Quoted passage »
════════════════════

You turn the cards over one at a time. If you want to keep the card you turn over, then that's your card forever. You can't swap it for another card later. If you turn over a card you don't want to keep then it's gone forever, and you can't go back to it later.

So, for example, say you turn over the first 4 cards, and you get - 2, 9, 8, 5 - Now you could have stuck on 9, since it's a pretty good card. But there are still 6 cards felt to turn over, so you decide play on.

You turn over 2 more cards - A, Q - Since Aces are low, it seems wise to stick on the Queen, since there's only the King that's better, and only 4 cards left to turn over.

So you turn the last 4 cards over  to see how well you fared, and you get - 7, 5, K, 10.

Okay, so there was a better card than the one you ended up with, but you still came out pretty well.

Anyway, hopefully you get an idea of how the game works.

So this is ultimately a game of chance and of how much risk you're willing to take to get a potentially better card. The question is, is there a strategy for maximising your chances of getting the best possible card?

════════════════════

Actions to take »
**A.** Transcribe the card game passage from "You turn the cards" up to and including "out pretty well.".
**B.** Answer these questions about the card game passage:
(i) Which four cards come up first in the example?
(ii) Which card does the player decide to stick on?
(iii) Which four cards are revealed at the end?
**C.** Resume the card game passage, picking up after its final sentence.

Extracted records »

════════════════════

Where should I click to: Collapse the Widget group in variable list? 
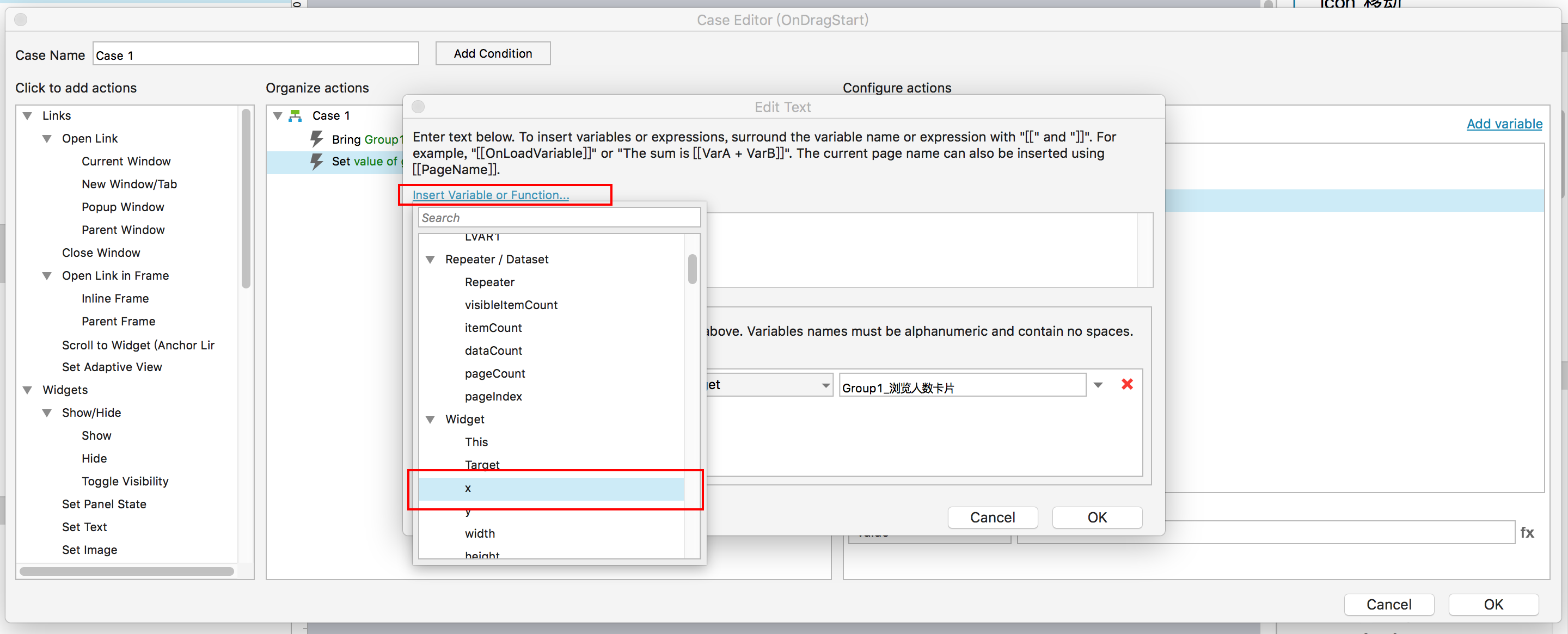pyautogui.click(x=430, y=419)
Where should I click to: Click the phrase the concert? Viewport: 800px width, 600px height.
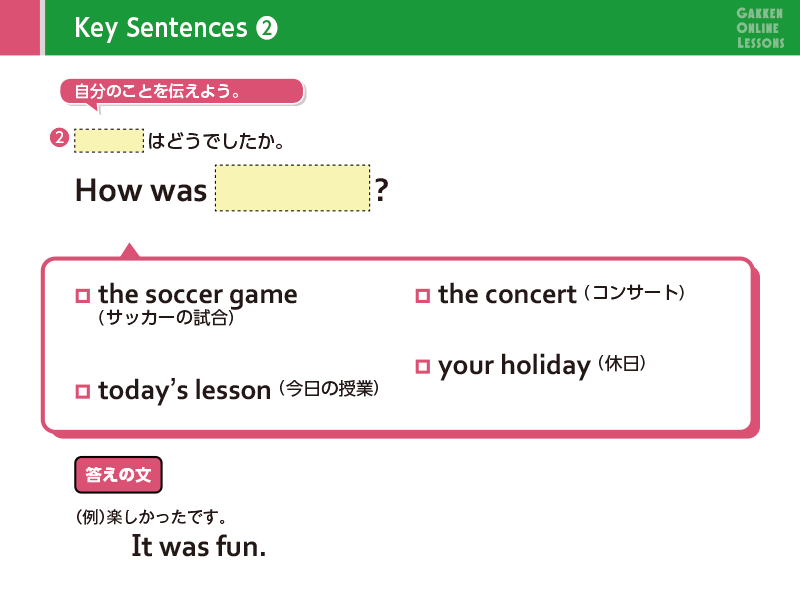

════════════════════

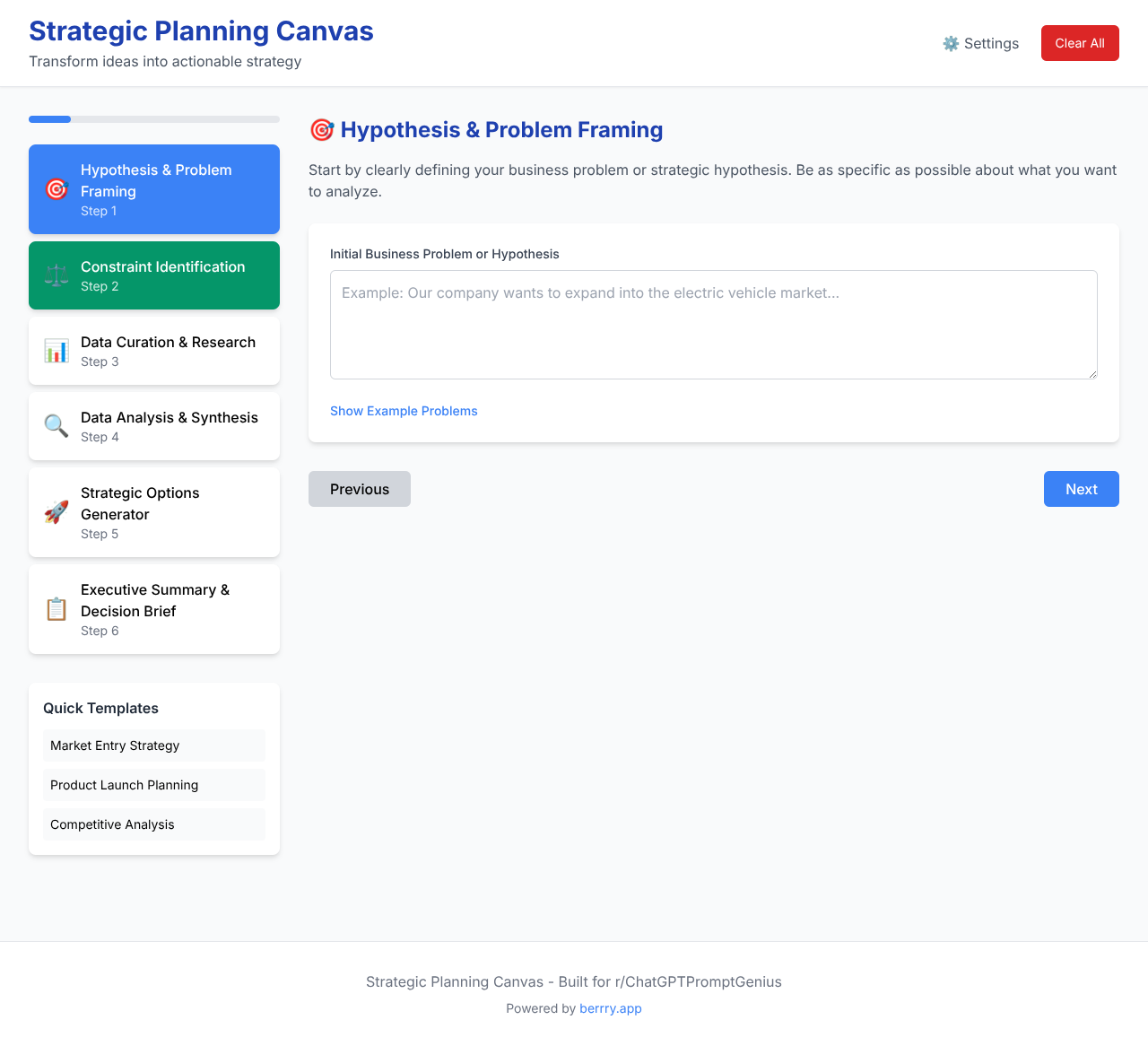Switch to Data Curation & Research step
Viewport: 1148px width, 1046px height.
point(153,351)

════════════════════

Written responses »
**A.**
You turn the cards over one at a time. If you want to keep the card you turn over, then that's your card forever. You can't swap it for another card later. If you turn over a card you don't want to keep then it's gone forever, and you can't go back to it later.

So, for example, say you turn over the first 4 cards, and you get - 2, 9, 8, 5 - Now you could have stuck on 9, since it's a pretty good card. But there are still 6 cards felt to turn over, so you decide play on.

You turn over 2 more cards - A, Q - Since Aces are low, it seems wise to stick on the Queen, since there's only the King that's better, and only 4 cards left to turn over.

So you turn the last 4 cards over  to see how well you fared, and you get - 7, 5, K, 10.

Okay, so there was a better card than the one you ended up with, but you still came out pretty well.

**B.**
(i) 2, 9, 8, 5
(ii) The Queen
(iii) 7, 5, K, 10

**C.**
Obviously, since the King is the absolute best possible card, you might be tempted to play until you find one. But since there's no guarantee that there will be a King on the table, you risk playing to the end, only to end up stuck with the last card, which could be really crappy.

The Dating Game

In the book "How Long is a Piece of String", the author offers a variation on this game as a very simplified analogy for dating - the idea being to settle down with the best possible partner, bearing in mind that you usually won't be able to go back to dating anyone you passed on if you aren't able to find anyone better later, and that once you settle down into a relationship you stop dating, and potentially miss out on meeting someone better.

As far as the strategy goes, the author suggests turning over the first three cards as a sort of sample pool, then settling on the first card whose value exceed those of all three sample cards.

According to his probability measurements, this results in you getting the best card one time out of three. Which, apparently, is as good as you can hope to do.

So in the above example, your sample cards are 2, 9, 8. The first card after that which is greater than all those is, in fact, the Queen.

Like I said, it's not perfect. And a 1 in 3 success rate may not sound very good. But lets be clear - this is (theoretically) your absolute best strategy.

Let's Make a Deal

So ignoring the whole boxes stuff completely (I know, but stay with me here) we can reduce DoND to being a game where a contestant is presented with 7 (random) offers and is trying to decide which one (if any) to take.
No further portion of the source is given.